Like a kid in a candy store, we’re zipping our way around a vast, virtual car market that is the Hemmings Classifieds. In our latest edition of This or That, we’re circling around to a specific asking price point between $10,000 and $20,000, this time rounding up four-door hardtops and sedans from the 1970s that are currently available in the Hemmings classifieds. We’ve mentioned this plenty of times before, but for those new to this game, the good news about a $20k cap is that it offers options in good condition (even in our inflated market). So, given the money and space, which one would you take home?
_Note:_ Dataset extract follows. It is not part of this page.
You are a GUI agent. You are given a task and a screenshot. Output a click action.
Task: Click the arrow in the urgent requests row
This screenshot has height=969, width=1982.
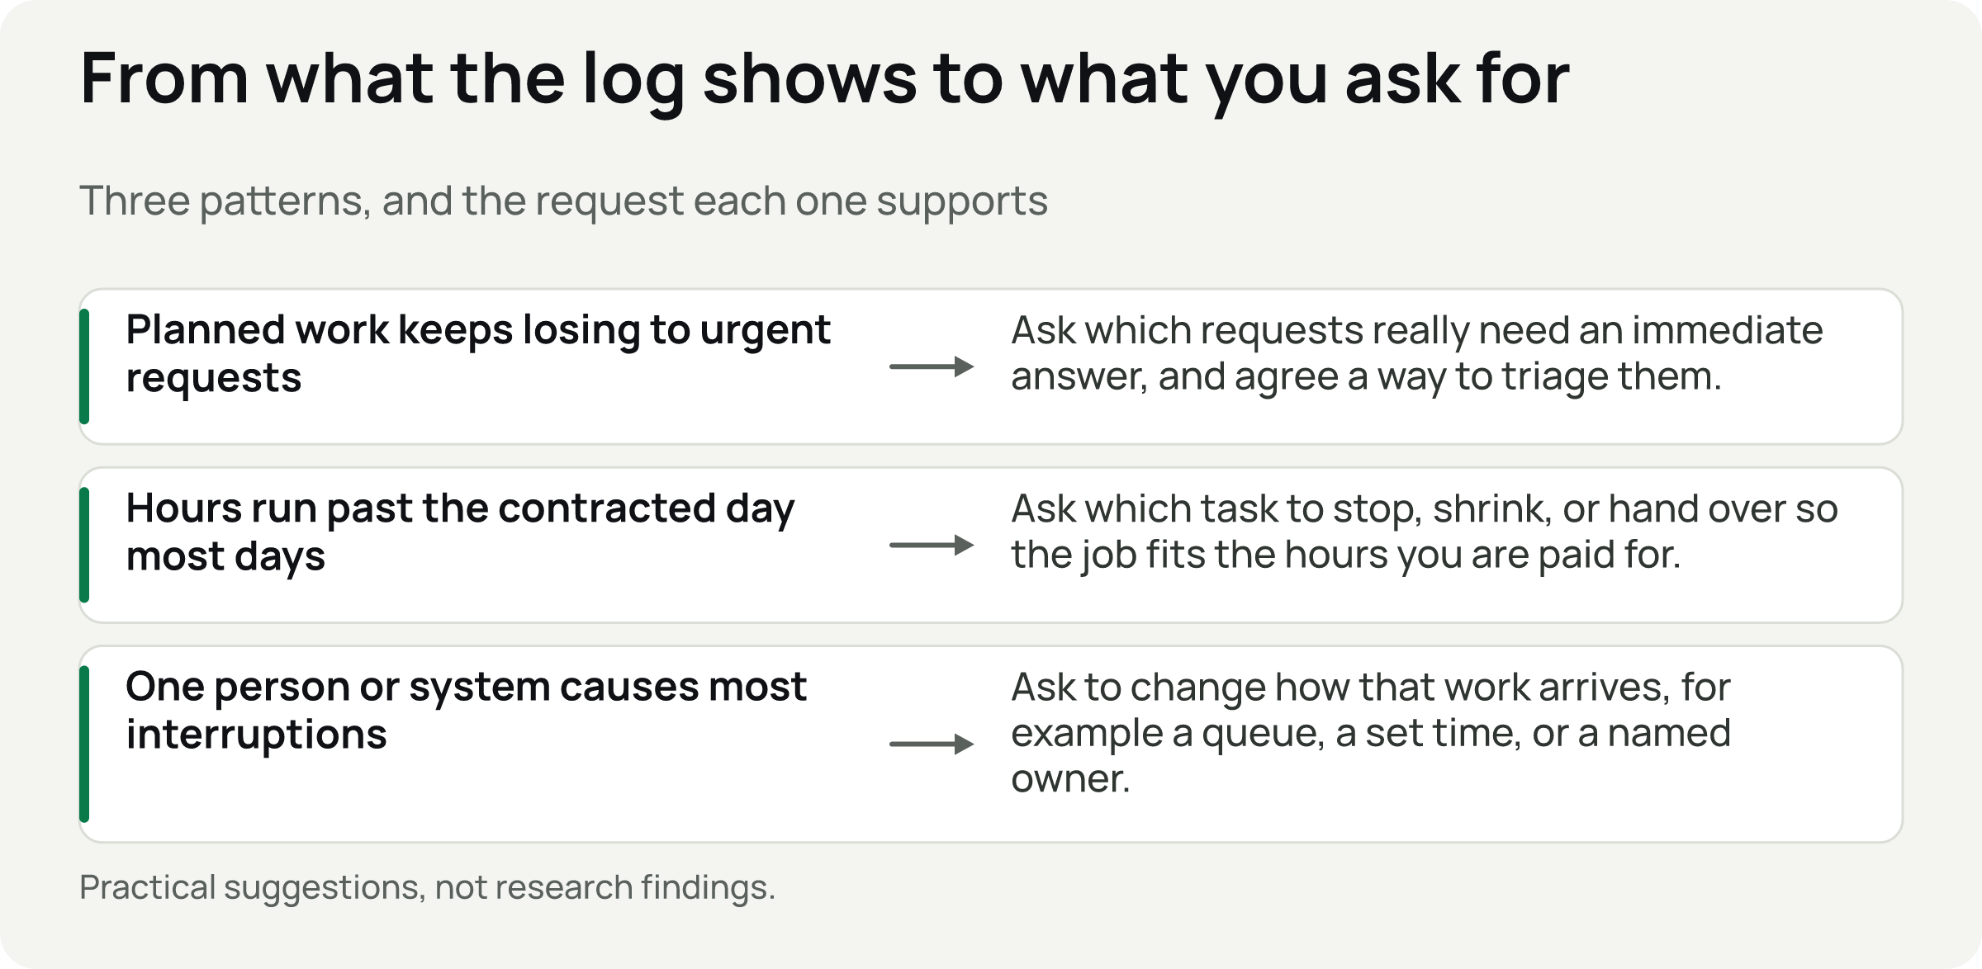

With exception of the Toronado, Oldsmobile’s Ninety-Eight (or, 98) continued its reign as the division’s top-of-the-line series for 1973, now offered in five body styles, including this four-door Ninety-Eight Luxury Sedan. Bested in fine accoutrements by only the Ninety-Eight Regency, the hardtop’s lengthy listed of standard features included – but were not limited to – a 275-hp 455-cu.in. engine, Turbo Hydra-Matic transmission, power steering, power front disc brakes, power windows, bench seats finished in “luxurious Bravo cloth with Morocceen trim” upholstery, windshield antenna, and more, all strapped to a 127-inch wheelbase chassis that cost $5,234 (or $34,335 in today’s currency). Olds built 21,896 four-door Luxury Sedans that year, making it the second most popular car within the Ninety-Eight series. From the seller’s description:

Talk about Old School Cool, once you see it, you won’t be able to walk away. Often turned into low-riders, or used for cruising or hopping, this car has the potential for it all. However, it’s perfect as is… a car that your Father drove and swore it was the best car ever. Finished in Honey Beige with Black 60/40 cloth upholstery, the looks are sure to get the town talking. Drive this one home now, it’s ready to go, in close to perfect condition. Solid body, chassis and drive train. Everything works and was a central part of an estate collection. Do you want to win car show trophies or just take the family out for an ice cream? Pile em’ and go. This car is an amazing drive that you don’t want to miss out on.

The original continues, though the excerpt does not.